Exercise data:
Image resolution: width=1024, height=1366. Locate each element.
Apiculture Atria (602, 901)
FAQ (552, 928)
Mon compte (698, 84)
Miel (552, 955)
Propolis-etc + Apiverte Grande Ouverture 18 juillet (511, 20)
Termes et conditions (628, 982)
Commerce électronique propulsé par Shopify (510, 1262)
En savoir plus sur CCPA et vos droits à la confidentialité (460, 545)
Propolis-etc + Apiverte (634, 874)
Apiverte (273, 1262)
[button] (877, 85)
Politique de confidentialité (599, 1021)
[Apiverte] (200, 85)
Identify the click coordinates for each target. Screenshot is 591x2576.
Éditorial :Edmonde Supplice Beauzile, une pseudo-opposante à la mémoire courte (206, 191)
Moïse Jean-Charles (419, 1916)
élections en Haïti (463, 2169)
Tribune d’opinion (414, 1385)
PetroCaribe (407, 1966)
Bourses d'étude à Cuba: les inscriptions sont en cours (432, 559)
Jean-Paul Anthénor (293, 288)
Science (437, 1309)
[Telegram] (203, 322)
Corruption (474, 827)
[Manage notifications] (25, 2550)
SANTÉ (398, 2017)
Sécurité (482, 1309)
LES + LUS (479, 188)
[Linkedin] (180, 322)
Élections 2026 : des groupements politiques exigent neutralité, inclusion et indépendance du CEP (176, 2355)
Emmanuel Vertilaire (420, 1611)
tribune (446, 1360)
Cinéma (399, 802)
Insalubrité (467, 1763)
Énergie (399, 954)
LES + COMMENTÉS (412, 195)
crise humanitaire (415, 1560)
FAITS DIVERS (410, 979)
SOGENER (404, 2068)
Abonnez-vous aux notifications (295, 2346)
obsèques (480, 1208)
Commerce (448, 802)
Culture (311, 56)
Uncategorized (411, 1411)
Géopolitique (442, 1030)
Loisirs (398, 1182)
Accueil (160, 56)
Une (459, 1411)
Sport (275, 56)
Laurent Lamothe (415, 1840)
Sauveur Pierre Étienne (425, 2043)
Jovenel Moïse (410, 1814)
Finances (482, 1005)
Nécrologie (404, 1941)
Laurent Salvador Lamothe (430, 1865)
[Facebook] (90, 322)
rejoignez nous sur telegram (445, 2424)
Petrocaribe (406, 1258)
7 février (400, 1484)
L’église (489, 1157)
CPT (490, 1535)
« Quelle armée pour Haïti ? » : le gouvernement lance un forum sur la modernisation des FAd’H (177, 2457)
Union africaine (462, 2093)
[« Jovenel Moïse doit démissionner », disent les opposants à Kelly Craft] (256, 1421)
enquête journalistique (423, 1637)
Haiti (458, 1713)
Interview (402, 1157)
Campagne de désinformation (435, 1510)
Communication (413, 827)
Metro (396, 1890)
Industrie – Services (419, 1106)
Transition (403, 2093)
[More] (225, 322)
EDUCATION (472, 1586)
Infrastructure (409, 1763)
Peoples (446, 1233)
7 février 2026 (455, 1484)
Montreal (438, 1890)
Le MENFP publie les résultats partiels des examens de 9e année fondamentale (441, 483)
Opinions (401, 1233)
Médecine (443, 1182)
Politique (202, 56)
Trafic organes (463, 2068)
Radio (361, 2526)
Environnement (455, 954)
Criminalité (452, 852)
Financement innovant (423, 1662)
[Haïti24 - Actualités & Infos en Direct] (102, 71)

Your task:
Looking at the data above, count the lines that contain the string "Jovenel" and give only the count.

Result:
2